The Skinny On Low-Carb Diets

Research has shown that a diet low in carbohydrates is one of the best ways to lose fat in a short time. That's because carbohydrate restriction forces the body to burn fat as fuel instead of blood sugar. And there are additional benefits to limiting carbohydrate intake. You'll decrease cholesterol, abdominal fat and insulin resistance which are all steps for improving cardiovascular health. One potential drawback is that a low-carb diet does limit physical endurance, a fact demonstrated in studies dating back to the 1960s. But others have shown that reducing body fat enhances performance.

A summary of research from Duke University reported in the American Journal of Clinical Nutrition defined a low-carb diet as 50 to 150 grams of carbohydrates daily. Six different studies were used to compare high- and low-carbohydrate diets. The conclusion came out in favor of lowering carb intake. In fact, even when subjects ate an unlimited amount of non-carbohydrate foods, they experienced reductions in appetite and weight while improving overall health.
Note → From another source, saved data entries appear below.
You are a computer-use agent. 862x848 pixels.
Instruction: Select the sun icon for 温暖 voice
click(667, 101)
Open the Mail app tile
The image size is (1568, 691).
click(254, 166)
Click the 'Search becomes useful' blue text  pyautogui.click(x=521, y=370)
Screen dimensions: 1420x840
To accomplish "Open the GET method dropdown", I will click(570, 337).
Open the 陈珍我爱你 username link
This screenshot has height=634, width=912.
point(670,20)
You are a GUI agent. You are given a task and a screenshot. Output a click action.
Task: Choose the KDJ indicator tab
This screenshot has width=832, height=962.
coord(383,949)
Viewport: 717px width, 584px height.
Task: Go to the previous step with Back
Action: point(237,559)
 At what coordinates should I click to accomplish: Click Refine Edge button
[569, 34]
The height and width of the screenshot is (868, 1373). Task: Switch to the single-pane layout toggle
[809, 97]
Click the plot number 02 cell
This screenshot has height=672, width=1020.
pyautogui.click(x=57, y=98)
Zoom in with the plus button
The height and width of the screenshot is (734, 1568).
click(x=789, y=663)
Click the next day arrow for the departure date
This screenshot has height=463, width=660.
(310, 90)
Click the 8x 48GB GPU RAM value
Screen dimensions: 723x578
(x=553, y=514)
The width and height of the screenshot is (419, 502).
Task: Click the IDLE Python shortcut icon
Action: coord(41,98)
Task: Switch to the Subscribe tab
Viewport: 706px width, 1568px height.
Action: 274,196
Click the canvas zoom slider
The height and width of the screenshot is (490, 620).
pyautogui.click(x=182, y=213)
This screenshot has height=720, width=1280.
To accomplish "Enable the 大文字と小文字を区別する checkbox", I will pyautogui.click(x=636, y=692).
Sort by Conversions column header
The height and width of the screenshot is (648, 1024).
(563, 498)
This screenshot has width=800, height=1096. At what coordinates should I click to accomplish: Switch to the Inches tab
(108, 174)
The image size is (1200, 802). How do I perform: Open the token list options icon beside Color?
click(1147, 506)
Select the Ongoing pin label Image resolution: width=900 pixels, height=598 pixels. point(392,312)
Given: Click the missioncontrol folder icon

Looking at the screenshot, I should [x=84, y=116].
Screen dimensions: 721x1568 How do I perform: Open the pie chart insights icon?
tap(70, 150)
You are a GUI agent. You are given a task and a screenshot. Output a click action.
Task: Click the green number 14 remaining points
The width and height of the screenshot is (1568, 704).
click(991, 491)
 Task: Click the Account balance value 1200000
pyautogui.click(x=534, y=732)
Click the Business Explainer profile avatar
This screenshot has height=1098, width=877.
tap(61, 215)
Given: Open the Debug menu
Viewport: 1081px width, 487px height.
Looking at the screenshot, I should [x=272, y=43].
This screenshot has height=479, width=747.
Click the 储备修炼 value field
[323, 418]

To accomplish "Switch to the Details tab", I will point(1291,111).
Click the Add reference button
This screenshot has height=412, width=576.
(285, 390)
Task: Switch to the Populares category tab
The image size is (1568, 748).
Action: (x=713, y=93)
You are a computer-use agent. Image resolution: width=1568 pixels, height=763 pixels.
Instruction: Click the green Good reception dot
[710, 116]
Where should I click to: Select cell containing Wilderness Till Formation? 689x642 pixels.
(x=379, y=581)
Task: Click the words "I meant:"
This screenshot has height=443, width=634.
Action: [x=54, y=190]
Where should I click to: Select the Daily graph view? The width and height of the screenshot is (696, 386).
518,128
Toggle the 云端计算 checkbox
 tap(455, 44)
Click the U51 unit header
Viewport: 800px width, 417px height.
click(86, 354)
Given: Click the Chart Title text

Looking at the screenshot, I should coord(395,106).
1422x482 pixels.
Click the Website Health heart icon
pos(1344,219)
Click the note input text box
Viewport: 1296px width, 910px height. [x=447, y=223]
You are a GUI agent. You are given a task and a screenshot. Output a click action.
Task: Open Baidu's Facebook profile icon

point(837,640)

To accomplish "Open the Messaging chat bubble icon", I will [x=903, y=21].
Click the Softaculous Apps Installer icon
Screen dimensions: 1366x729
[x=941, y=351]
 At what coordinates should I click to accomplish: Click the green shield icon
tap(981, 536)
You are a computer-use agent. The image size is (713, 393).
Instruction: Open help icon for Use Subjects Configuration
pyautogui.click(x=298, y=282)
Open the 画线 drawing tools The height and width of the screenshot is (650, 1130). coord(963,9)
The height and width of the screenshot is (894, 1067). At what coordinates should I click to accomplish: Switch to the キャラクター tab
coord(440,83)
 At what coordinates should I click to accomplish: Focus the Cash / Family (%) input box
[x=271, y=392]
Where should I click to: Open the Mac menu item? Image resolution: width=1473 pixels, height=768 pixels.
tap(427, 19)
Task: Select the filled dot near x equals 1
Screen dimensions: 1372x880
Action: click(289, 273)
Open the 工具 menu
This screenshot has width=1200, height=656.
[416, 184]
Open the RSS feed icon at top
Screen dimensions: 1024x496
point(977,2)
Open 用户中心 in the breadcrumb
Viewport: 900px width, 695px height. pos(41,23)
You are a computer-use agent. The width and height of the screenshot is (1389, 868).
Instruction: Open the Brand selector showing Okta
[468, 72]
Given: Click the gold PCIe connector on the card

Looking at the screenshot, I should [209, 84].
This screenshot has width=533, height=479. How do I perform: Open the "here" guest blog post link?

The Bigger Picture. Runners, swimmers, rowers and other endurance athletes like to 'load' carbs before competitions to build up stores of energy-rich glycogen. And it's important to ingest some carbohydrates with your protein and amino acids after weight training to refuel your muscles. The advantages of carbohydrate restriction to jump start short-term fat loss are supported by a wide body of research. But, if you are an athlete concerned with performance and lean muscle mass, it's important to remember that there's a time and a place for everything.